══ Document excerpt

The outputs from all heads are concatenated: $$h_i^{(l+1)} = \big\|_{k=1}^K \widetilde h_i^{(k,l+1)} \in \mathbb{R}^{K d'}$$

For NER tasks, $K=8$ and $d'=32$; for disfluency detection, $K=4$ and $d'=64$. These choices control the size of the input to the subsequent Transformer decoder ($D = K d'$).

The graph-enhanced embeddings are then input to a standard PyTorch TransformerDecoderLayer, which applies multi-head self-attention and cross-attention, followed by residual connections, layer normalization, and a two-layer feed-forward network. This Transformer layer serves to further contextualize the graph outputs and model higher-order dependencies.

4. Classification Module and Loss

The output of the Transformer decoder for each token, $h_i^{\mathrm{dec}}$, is passed through a linear projection and softmax: $$y_i = \mathrm{softmax}(W_o h_i^{\mathrm{dec}} + b_o) \in \mathbb{R}^C$$ where $C$ is the number of BIO-labeled classes. Training uses the standard cross-entropy loss, summing over all tokens and classes, while ignoring subword and padding indices: $$\mathcal{L} = -\sum_{i=1}^n \sum_{c=1}^C \mathbf{1}\{y_i = c\} \log(\hat y_{i, c})$$ The model is optimized end-to-end with AdamW optimizer, incorporating dropout (0.3) on attention and hidden representations, weight decay of 0.01, gradient clipping at 1.0, and a warm-up ratio of 0.1.

════

Task requirements — Extend the description of the graph-attention and Transformer tagging model, picking up after its final sentence on the AdamW training settings.

══ Listed records

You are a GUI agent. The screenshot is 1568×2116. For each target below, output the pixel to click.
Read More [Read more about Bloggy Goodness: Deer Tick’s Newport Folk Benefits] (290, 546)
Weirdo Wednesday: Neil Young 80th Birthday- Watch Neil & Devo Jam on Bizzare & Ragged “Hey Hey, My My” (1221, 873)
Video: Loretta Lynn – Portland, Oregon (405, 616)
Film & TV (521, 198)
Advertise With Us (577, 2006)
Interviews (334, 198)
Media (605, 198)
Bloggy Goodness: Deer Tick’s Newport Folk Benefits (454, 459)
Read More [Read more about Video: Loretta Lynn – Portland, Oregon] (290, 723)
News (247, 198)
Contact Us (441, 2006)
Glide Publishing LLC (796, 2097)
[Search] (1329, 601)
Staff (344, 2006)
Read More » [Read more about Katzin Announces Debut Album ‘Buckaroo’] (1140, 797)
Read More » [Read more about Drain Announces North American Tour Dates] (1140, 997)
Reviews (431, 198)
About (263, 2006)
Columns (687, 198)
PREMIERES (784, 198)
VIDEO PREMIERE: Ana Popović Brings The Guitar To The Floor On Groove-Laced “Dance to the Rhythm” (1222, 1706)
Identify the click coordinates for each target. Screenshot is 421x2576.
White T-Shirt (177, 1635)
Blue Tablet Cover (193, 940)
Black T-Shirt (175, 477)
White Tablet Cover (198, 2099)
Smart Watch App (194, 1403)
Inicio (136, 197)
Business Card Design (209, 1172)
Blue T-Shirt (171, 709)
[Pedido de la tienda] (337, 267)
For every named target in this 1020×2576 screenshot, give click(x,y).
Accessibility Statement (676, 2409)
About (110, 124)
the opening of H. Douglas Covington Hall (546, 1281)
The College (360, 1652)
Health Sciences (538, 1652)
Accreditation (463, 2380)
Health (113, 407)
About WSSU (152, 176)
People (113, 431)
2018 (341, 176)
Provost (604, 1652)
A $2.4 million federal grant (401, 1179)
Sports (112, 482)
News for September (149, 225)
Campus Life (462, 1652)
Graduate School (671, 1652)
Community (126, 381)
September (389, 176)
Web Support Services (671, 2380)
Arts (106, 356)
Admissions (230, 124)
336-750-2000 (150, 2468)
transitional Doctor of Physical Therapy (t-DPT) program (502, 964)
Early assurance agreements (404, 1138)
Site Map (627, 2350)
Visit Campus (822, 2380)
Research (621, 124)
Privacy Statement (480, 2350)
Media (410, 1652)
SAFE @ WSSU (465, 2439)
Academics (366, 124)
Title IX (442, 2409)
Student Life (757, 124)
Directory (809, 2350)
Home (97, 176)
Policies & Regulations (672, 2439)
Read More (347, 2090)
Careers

════

Answer to the problem —
5. Hyperparameters, Training Regimen, and Datasets

The backbone is PhoBERT$_{\mathrm{large}}$ (jointly fine-tuned). GAT and decoder head counts are set to 8 ($K{=}8$) for NER, and 4 for disfluency detection. Transformer decoder output dimensionality is $D=256$ with 4 attention heads. Learning rates are task-dependent: $5 \times 10^{-5}$ (PhoNER), $3 \times 10^{-5}$ (VietMed-NER), $2 \times 10^{-5}$ (Disfluency). Training uses batch size 16, maximum sequence length 128, for 15 epochs (NER) or 10 epochs (Disfluency), with early stopping based on validation Micro-F1.

Benchmarked datasets:

• PhoNER-COVID19: Word-level named entity recognition in the COVID-19 domain.
• PhoDisfluency: Speech disfluency detection.
• VietMed-NER: Vietnamese medical spoken named entity recognition; features 18 entity types with BIO tagging and is notable for domain-specific vocabulary and expressions.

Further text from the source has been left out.